Lui no. Bepi Covre da Oderzo voleva cambiare la Costituzione ma in senso federale, contro ogni forma di centralismo, anche quello milanese. Fu il primo grande strappo con il partito, la prima eresia del «Leghista eretico», titolo del libro che scriverà e che verrà pubblicato dalla «Santi Quaranta» di Ferruccio Mazzariol (fatalità, un altro Sinistra Piave). E dopo quel libro arrivo la seconda eresia, che gli costò, ed è storia più recente, l’espulsione del partito: l’appoggio al referendum di Renzi. Giusto o sbagliato che fosse, un altro segno di autonomia di pensiero, l’affermazione della sua vena riformista, la rivendicazione del suo progetto di politicoimprenditore che come tanti altri produttori vedeva nella semplificazione dell’architettura istituzionale dello Stato una delle soluzioni per sgretolare le calcificazioni che, assieme al peccato mortale della burocrazia, condannano il sistema Paese.

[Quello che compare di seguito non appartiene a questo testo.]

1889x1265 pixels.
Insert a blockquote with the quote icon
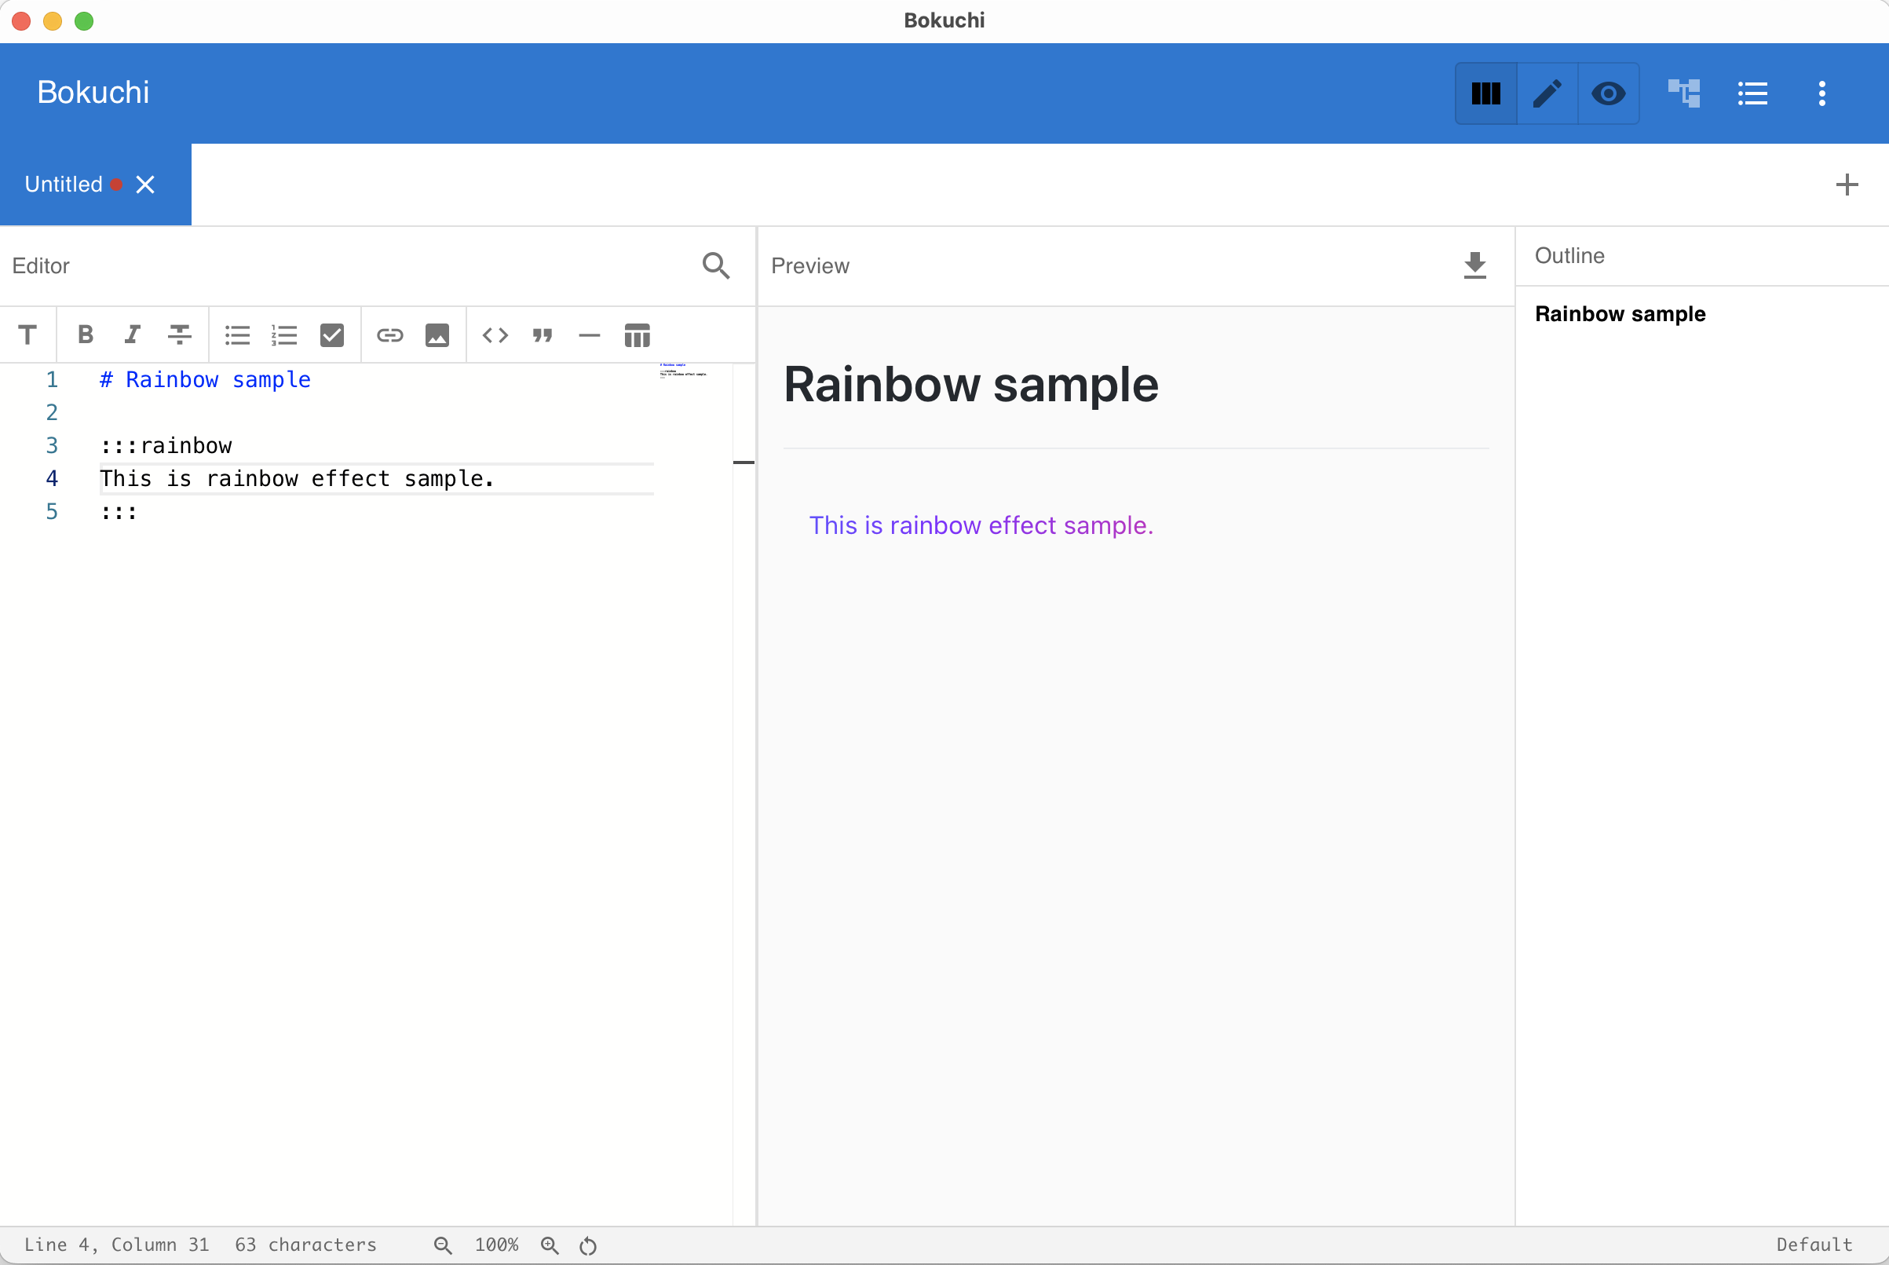542,335
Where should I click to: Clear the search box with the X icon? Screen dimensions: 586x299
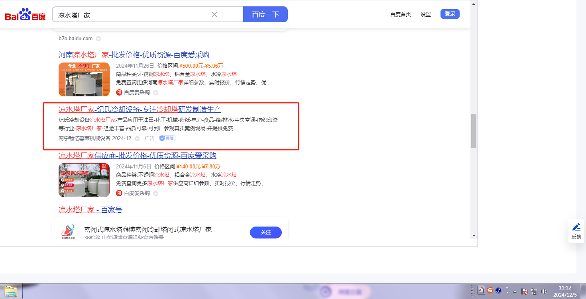pos(214,14)
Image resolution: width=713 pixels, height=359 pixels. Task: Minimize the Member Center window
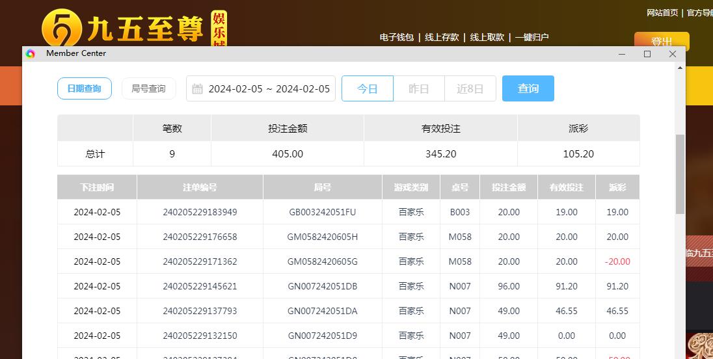tap(622, 54)
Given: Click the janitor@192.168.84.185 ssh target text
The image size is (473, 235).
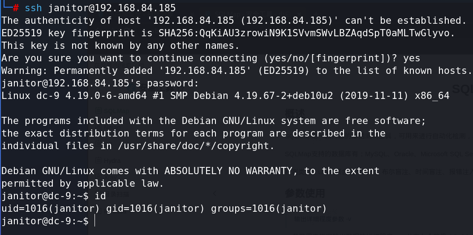Looking at the screenshot, I should point(112,8).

La burocrazia. Un giorno mi chiamò per raccontarmi la pesantezza di questa peste italica e lo fece parlandomi, per converso, dell’Austria. Gli avevano copiato un brevetto registrato per difendere la sua fabbrica di mobili, che fornisce le «Ikea italiane», e aveva fato causa alla ditta concorrente. «Alessandro, apri bene le orecchie perché stenterai a credermi. A una settimana dalla presentazione della documentazione ricevo una telefonata: “Sono il giudice austriaco che segue la sua causa, la chiamo per chiederle quando è disponibile a venire a deporre, scelga lei una data”. Dopo una settimana, capito? Una settimana? Mi ha chiamato il giudice, a casa mia».
Bepi Covre era anche un grande lettore di giornali e non solo per dovere civico e professionale. E amava il «suo» Corriere, che leggeva fin da ragazzo. «Sappi che per me è sempre stato un punto di riferimento», diceva. Anche in questo anno e mezzo di dolore e di passione, mentre lottava contro il cancro, non perdeva l’occasione di scrivere e commentare. Conservo il suo wathsapp del 13 giugno 2019, subito dopo le elezioni politiche. «Ciao direttore, ottima la scelta di schierare il giornale con i sindaci.
Sono autentici
Sì, mentre il dibattito post elettorale si svolgeva tutto sui temi nazionali, avevamo schierato il giornale sui sindaci perché ritenevamo e riteniamo che l’unica grande forza «rivoluzionaria» di questo Paese siano sempre loro. Perché quella del sindaco è la politica di prossimità, vicina ai cittadini. «Eroi» che con le armi spuntate, nei loro comuni, mettono in atto la prima vera forma di federalismo: dalla gestione di un’aiuola a un piano regolatore.
Resta una domanda: era (ancora) leghista il sindaco Bepi Covre? A sentire lui certamente sì. A non essere più leghisti, secondo Bepi l’eretico, sono rimasti (quasi) tutti gli altri.